Dataset entries
---*---
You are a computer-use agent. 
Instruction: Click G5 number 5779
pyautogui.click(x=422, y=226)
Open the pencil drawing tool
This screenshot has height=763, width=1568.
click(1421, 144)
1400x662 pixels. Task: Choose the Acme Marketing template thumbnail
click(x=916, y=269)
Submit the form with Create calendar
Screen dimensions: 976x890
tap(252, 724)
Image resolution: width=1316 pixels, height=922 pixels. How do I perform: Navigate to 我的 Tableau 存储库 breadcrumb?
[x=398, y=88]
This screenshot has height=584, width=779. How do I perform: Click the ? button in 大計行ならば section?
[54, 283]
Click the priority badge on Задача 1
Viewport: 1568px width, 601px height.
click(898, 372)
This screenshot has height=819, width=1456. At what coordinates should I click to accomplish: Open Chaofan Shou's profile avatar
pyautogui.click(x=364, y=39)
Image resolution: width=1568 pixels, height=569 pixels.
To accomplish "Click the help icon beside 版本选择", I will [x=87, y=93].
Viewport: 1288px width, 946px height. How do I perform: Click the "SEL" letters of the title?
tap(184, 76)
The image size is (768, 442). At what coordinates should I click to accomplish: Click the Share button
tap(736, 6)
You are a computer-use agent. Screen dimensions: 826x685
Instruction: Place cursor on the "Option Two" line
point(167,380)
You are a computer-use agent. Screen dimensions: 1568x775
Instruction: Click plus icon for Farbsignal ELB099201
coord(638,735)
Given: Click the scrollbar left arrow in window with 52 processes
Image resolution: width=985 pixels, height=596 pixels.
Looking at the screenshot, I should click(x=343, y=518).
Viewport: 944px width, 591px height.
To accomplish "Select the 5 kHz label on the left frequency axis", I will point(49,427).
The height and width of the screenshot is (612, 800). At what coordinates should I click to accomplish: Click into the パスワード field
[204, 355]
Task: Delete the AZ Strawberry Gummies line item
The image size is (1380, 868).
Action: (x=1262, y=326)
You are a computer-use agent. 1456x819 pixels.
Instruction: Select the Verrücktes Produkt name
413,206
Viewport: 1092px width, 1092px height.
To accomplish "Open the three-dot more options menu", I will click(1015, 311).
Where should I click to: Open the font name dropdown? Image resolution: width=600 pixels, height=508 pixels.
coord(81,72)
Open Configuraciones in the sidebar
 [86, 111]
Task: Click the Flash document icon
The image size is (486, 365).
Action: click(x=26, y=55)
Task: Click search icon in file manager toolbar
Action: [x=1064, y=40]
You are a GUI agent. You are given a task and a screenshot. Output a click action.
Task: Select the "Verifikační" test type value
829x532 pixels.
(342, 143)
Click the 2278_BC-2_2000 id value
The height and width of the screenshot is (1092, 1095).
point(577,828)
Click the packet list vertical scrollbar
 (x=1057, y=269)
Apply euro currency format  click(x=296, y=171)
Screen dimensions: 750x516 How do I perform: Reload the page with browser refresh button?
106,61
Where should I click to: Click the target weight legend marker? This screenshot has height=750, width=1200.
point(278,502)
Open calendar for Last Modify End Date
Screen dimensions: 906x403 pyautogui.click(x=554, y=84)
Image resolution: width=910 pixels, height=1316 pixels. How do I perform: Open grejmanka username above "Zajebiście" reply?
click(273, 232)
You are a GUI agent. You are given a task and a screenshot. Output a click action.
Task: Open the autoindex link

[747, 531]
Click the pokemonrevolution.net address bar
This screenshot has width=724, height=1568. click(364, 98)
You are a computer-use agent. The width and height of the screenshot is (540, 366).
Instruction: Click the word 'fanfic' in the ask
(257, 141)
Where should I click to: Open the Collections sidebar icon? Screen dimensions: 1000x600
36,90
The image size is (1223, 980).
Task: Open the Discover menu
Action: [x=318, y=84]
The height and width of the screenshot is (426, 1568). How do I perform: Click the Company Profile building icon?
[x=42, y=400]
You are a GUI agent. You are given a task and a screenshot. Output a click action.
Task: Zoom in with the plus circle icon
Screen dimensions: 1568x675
---*---
- _Task details_
Copy out all of the data. Keep every word unchanged.

- _Exercise solution_
You are a computer-use agent. 
Instruction: Click G5 number 5779
pyautogui.click(x=422, y=226)
Open the pencil drawing tool
This screenshot has height=763, width=1568.
click(1421, 144)
1400x662 pixels. Task: Choose the Acme Marketing template thumbnail
click(x=916, y=269)
Submit the form with Create calendar
Screen dimensions: 976x890
tap(252, 724)
Image resolution: width=1316 pixels, height=922 pixels. How do I perform: Navigate to 我的 Tableau 存储库 breadcrumb?
[x=398, y=88]
This screenshot has height=584, width=779. How do I perform: Click the ? button in 大計行ならば section?
[54, 283]
Click the priority badge on Задача 1
Viewport: 1568px width, 601px height.
click(898, 372)
This screenshot has height=819, width=1456. At what coordinates should I click to accomplish: Open Chaofan Shou's profile avatar
pyautogui.click(x=364, y=39)
Image resolution: width=1568 pixels, height=569 pixels.
To accomplish "Click the help icon beside 版本选择", I will [x=87, y=93].
Viewport: 1288px width, 946px height. How do I perform: Click the "SEL" letters of the title?
tap(184, 76)
The image size is (768, 442). At what coordinates should I click to accomplish: Click the Share button
tap(736, 6)
You are a computer-use agent. Screen dimensions: 826x685
Instruction: Place cursor on the "Option Two" line
point(167,380)
You are a computer-use agent. Screen dimensions: 1568x775
Instruction: Click plus icon for Farbsignal ELB099201
coord(638,735)
Given: Click the scrollbar left arrow in window with 52 processes
Image resolution: width=985 pixels, height=596 pixels.
Looking at the screenshot, I should click(x=343, y=518).
Viewport: 944px width, 591px height.
To accomplish "Select the 5 kHz label on the left frequency axis", I will point(49,427).
The height and width of the screenshot is (612, 800). At what coordinates should I click to accomplish: Click into the パスワード field
[204, 355]
Task: Delete the AZ Strawberry Gummies line item
The image size is (1380, 868).
Action: (x=1262, y=326)
You are a computer-use agent. 1456x819 pixels.
Instruction: Select the Verrücktes Produkt name
413,206
Viewport: 1092px width, 1092px height.
To accomplish "Open the three-dot more options menu", I will click(1015, 311).
Where should I click to: Open the font name dropdown? Image resolution: width=600 pixels, height=508 pixels.
coord(81,72)
Open Configuraciones in the sidebar
 [86, 111]
Task: Click the Flash document icon
The image size is (486, 365).
Action: click(x=26, y=55)
Task: Click search icon in file manager toolbar
Action: [x=1064, y=40]
You are a GUI agent. You are given a task and a screenshot. Output a click action.
Task: Select the "Verifikační" test type value
829x532 pixels.
(342, 143)
Click the 2278_BC-2_2000 id value
The height and width of the screenshot is (1092, 1095).
point(577,828)
Click the packet list vertical scrollbar
 (x=1057, y=269)
Apply euro currency format  click(x=296, y=171)
Screen dimensions: 750x516 How do I perform: Reload the page with browser refresh button?
106,61
Where should I click to: Click the target weight legend marker? This screenshot has height=750, width=1200.
point(278,502)
Open calendar for Last Modify End Date
Screen dimensions: 906x403 pyautogui.click(x=554, y=84)
Image resolution: width=910 pixels, height=1316 pixels. How do I perform: Open grejmanka username above "Zajebiście" reply?
click(273, 232)
You are a GUI agent. You are given a task and a screenshot. Output a click action.
Task: Open the autoindex link

[747, 531]
Click the pokemonrevolution.net address bar
This screenshot has width=724, height=1568. click(364, 98)
You are a computer-use agent. The width and height of the screenshot is (540, 366).
Instruction: Click the word 'fanfic' in the ask
(257, 141)
Where should I click to: Open the Collections sidebar icon? Screen dimensions: 1000x600
36,90
The image size is (1223, 980).
Task: Open the Discover menu
Action: [x=318, y=84]
The height and width of the screenshot is (426, 1568). How do I perform: Click the Company Profile building icon?
[x=42, y=400]
You are a GUI agent. You are given a task and a screenshot. Output a click action.
Task: Zoom in with the plus circle icon
Screen dimensions: 1568x675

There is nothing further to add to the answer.